[Listed records]

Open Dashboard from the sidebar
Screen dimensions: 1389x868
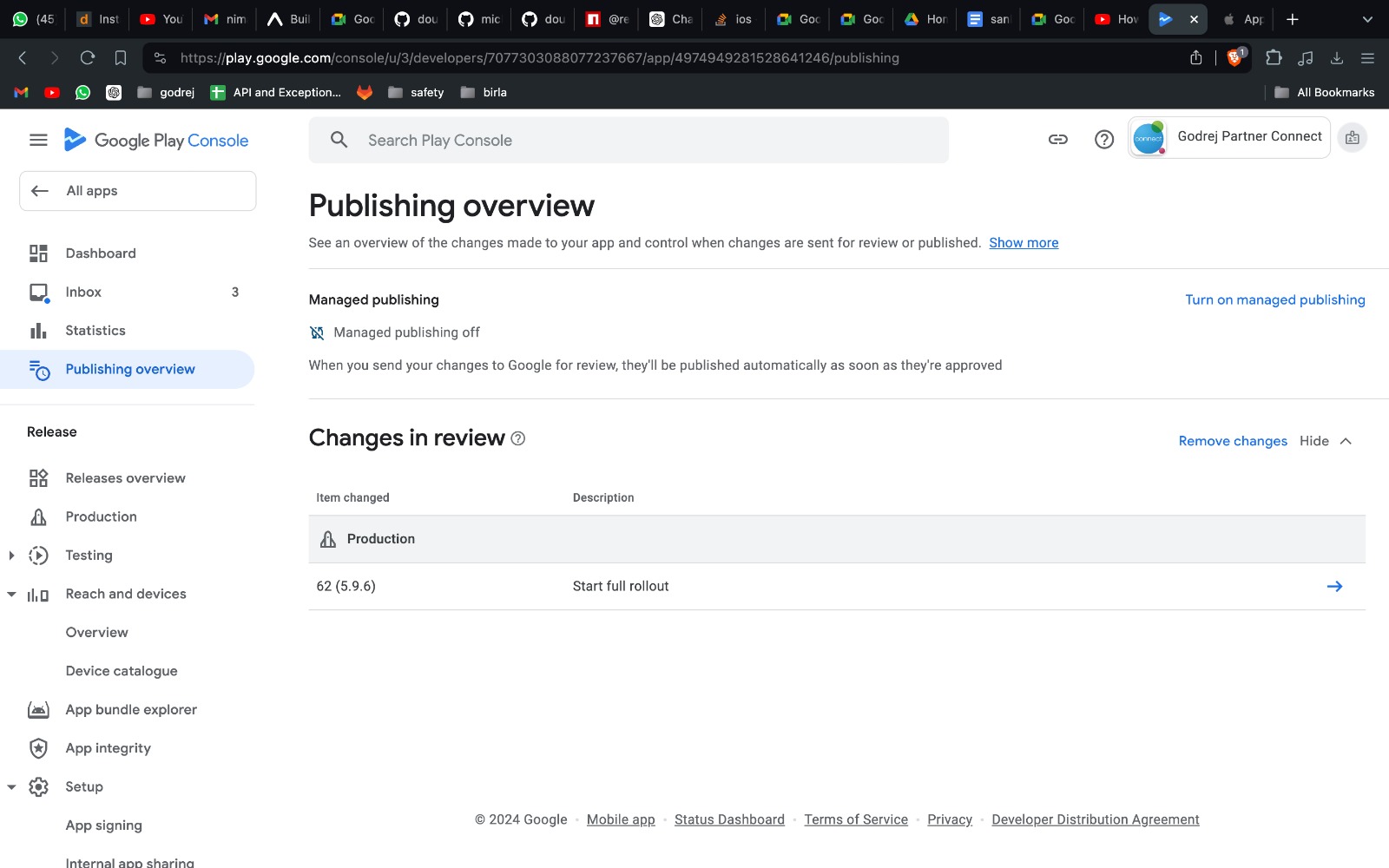coord(101,253)
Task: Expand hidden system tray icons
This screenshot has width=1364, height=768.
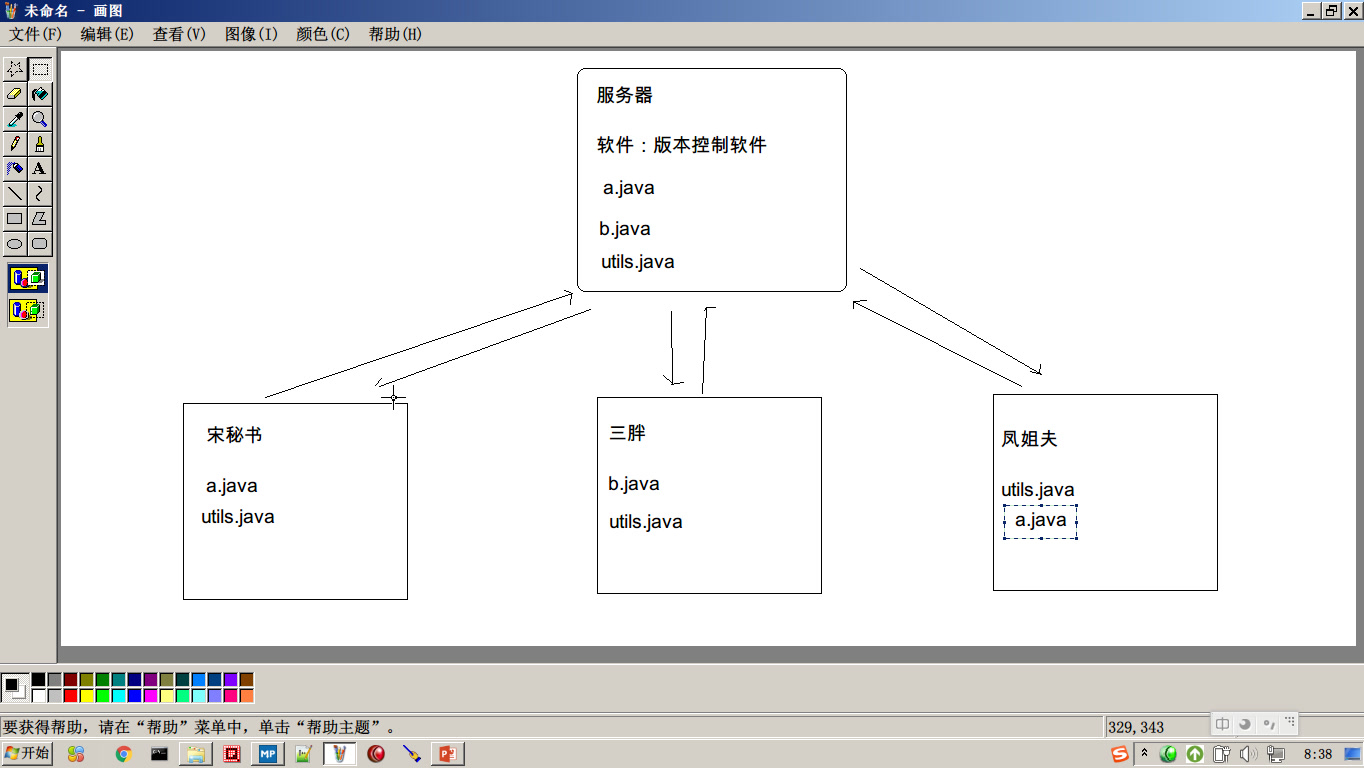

[/Listed records]

**The task**
Please return the entries above exactly as they appear, but without the pictures.

**Answer**
Open Dashboard from the sidebar
Screen dimensions: 1389x868
coord(101,253)
Task: Expand hidden system tray icons
This screenshot has width=1364, height=768.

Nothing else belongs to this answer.